Thematically the Belgariad is not innovative all all. If Joseph Campbell had written a dumbed down cheaters guide to writing a story, Eddings would have followed it step by set. What sets this story apart are the very well fleshed characters (with a few glaring exceptions) and the world building. The main character, Garion, is probably the weakest, a type-2 wide-eyes innocent farm boy. But as time goes on he does become more interesting, in a way. The real interests, as it always is, is with the supporting cast. Not burdened by the need to be The Hero, they are free to be their fullest bad selves. There’s Belgareth the Sorcerer, an immortal wizard who is also Garions many-times grandfather, the most powerful wizard in the world…who is also a drunkard, a lecher and thief(though not to explicitly, this is a story that is partially aimed at a young audience.) His daughter Polgara the Sorceress, who raises Garion as his Aunt Pol, and is also the most beautiful woman in the world. Silk, a thief and spy, Barak a Viking-esque berserker, Princess Ce’Nedra, probably the most annoying princess ever written, and so on.

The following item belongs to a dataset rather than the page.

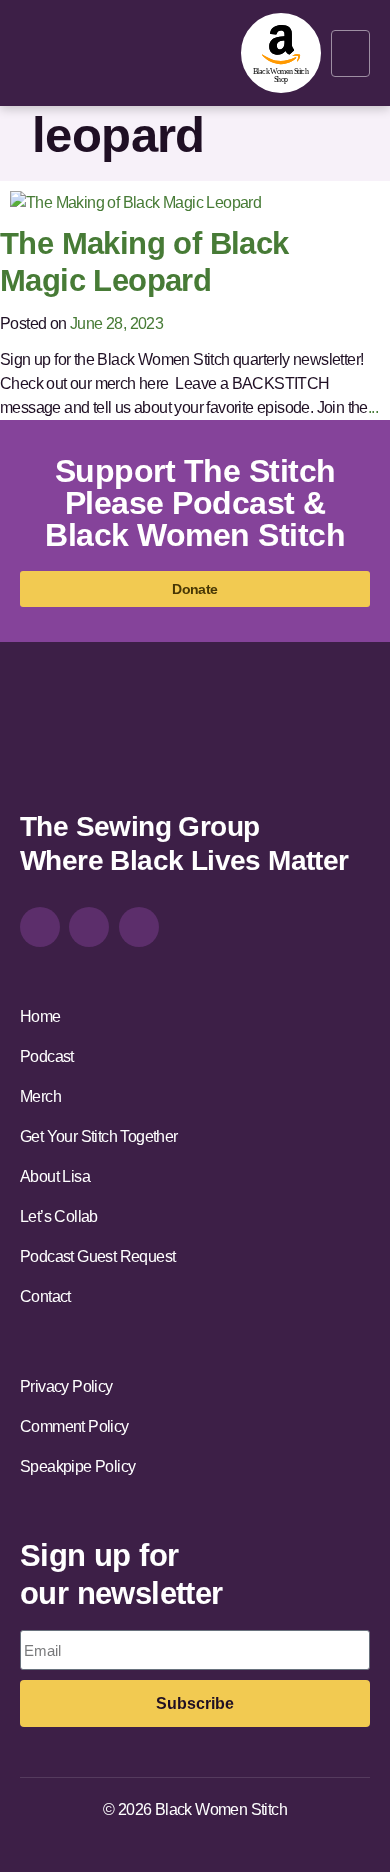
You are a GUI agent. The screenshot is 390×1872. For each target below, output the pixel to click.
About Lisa (55, 1176)
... (373, 407)
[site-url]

So why does this matter? For me, Eddings offers a valuable lesson for anyone writing fantasy of speculative fiction, which is that finely crafted characters and realistic, entertaining dialogue count for as much as the setting, Too many stories from that era (and today for that matter have a combination of cardboard cutout and Mary Sues, resulting in unwatchable movies, unreadable comics, and uninteresting novels. Eddings Belgariad might be hackneyed and troperiffic, but all that more than balanced out by one important achievement; it is very entertaining.